## What you need to do
Only an exact copy of every record counts as an answer.

### Input data ###

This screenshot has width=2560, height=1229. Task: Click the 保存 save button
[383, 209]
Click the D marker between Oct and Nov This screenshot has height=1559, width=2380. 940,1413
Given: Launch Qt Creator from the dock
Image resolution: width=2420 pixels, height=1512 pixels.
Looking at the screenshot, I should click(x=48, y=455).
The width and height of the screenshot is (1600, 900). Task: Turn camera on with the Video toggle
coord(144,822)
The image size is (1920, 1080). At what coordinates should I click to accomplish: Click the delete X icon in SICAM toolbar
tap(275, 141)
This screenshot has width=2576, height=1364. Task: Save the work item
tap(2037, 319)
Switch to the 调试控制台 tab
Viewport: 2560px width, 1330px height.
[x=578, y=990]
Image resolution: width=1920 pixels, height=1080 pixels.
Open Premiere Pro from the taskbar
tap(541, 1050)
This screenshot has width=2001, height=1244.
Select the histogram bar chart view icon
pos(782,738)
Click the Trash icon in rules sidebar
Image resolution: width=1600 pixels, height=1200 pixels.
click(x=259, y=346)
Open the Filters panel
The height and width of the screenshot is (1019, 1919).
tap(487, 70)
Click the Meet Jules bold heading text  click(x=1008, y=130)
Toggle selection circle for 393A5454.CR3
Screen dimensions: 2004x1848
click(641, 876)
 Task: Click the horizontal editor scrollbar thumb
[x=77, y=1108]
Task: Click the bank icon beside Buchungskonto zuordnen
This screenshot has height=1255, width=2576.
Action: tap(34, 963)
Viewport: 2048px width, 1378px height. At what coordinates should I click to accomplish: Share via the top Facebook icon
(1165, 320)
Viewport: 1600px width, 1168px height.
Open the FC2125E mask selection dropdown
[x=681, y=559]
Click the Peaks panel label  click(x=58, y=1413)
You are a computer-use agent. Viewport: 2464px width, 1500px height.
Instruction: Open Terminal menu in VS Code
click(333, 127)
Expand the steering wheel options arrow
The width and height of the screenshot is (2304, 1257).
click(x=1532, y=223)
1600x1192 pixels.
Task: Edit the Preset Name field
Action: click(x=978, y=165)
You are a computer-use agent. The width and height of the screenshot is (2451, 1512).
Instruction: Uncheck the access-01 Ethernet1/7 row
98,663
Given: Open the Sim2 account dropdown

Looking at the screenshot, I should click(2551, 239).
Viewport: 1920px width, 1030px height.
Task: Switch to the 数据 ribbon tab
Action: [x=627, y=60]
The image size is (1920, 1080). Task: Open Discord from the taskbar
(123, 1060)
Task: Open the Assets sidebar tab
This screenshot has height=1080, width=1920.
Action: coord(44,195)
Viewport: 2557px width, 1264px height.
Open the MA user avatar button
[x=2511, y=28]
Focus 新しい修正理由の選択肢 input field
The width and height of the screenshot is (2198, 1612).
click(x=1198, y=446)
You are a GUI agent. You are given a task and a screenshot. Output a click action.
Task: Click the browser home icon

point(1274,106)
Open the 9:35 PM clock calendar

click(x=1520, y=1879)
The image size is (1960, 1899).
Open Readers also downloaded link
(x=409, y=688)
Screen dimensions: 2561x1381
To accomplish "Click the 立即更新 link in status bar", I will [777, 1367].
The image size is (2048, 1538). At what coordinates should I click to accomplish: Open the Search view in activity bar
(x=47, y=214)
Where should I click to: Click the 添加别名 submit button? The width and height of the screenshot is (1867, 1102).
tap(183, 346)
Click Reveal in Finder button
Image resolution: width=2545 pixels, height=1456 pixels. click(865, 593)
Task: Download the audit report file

###

## Exercise solution
This screenshot has width=2560, height=1229. Task: Click the 保存 save button
[383, 209]
Click the D marker between Oct and Nov This screenshot has height=1559, width=2380. 940,1413
Given: Launch Qt Creator from the dock
Image resolution: width=2420 pixels, height=1512 pixels.
Looking at the screenshot, I should click(x=48, y=455).
The width and height of the screenshot is (1600, 900). Task: Turn camera on with the Video toggle
coord(144,822)
The image size is (1920, 1080). At what coordinates should I click to accomplish: Click the delete X icon in SICAM toolbar
tap(275, 141)
This screenshot has width=2576, height=1364. Task: Save the work item
tap(2037, 319)
Switch to the 调试控制台 tab
Viewport: 2560px width, 1330px height.
[x=578, y=990]
Image resolution: width=1920 pixels, height=1080 pixels.
Open Premiere Pro from the taskbar
tap(541, 1050)
This screenshot has width=2001, height=1244.
Select the histogram bar chart view icon
pos(782,738)
Click the Trash icon in rules sidebar
Image resolution: width=1600 pixels, height=1200 pixels.
click(x=259, y=346)
Open the Filters panel
The height and width of the screenshot is (1019, 1919).
tap(487, 70)
Click the Meet Jules bold heading text  click(x=1008, y=130)
Toggle selection circle for 393A5454.CR3
Screen dimensions: 2004x1848
click(641, 876)
 Task: Click the horizontal editor scrollbar thumb
[x=77, y=1108]
Task: Click the bank icon beside Buchungskonto zuordnen
This screenshot has height=1255, width=2576.
Action: tap(34, 963)
Viewport: 2048px width, 1378px height. At what coordinates should I click to accomplish: Share via the top Facebook icon
(1165, 320)
Viewport: 1600px width, 1168px height.
Open the FC2125E mask selection dropdown
[x=681, y=559]
Click the Peaks panel label  click(x=58, y=1413)
You are a computer-use agent. Viewport: 2464px width, 1500px height.
Instruction: Open Terminal menu in VS Code
click(333, 127)
Expand the steering wheel options arrow
The width and height of the screenshot is (2304, 1257).
click(x=1532, y=223)
1600x1192 pixels.
Task: Edit the Preset Name field
Action: click(x=978, y=165)
You are a computer-use agent. The width and height of the screenshot is (2451, 1512).
Instruction: Uncheck the access-01 Ethernet1/7 row
98,663
Given: Open the Sim2 account dropdown

Looking at the screenshot, I should click(2551, 239).
Viewport: 1920px width, 1030px height.
Task: Switch to the 数据 ribbon tab
Action: [x=627, y=60]
The image size is (1920, 1080). Task: Open Discord from the taskbar
(123, 1060)
Task: Open the Assets sidebar tab
This screenshot has height=1080, width=1920.
Action: coord(44,195)
Viewport: 2557px width, 1264px height.
Open the MA user avatar button
[x=2511, y=28]
Focus 新しい修正理由の選択肢 input field
The width and height of the screenshot is (2198, 1612).
click(x=1198, y=446)
You are a GUI agent. You are given a task and a screenshot. Output a click action.
Task: Click the browser home icon

point(1274,106)
Open the 9:35 PM clock calendar

click(x=1520, y=1879)
The image size is (1960, 1899).
Open Readers also downloaded link
(x=409, y=688)
Screen dimensions: 2561x1381
To accomplish "Click the 立即更新 link in status bar", I will [777, 1367].
The image size is (2048, 1538). At what coordinates should I click to accomplish: Open the Search view in activity bar
(x=47, y=214)
Where should I click to: Click the 添加别名 submit button? The width and height of the screenshot is (1867, 1102).
tap(183, 346)
Click Reveal in Finder button
Image resolution: width=2545 pixels, height=1456 pixels. click(865, 593)
Task: Download the audit report file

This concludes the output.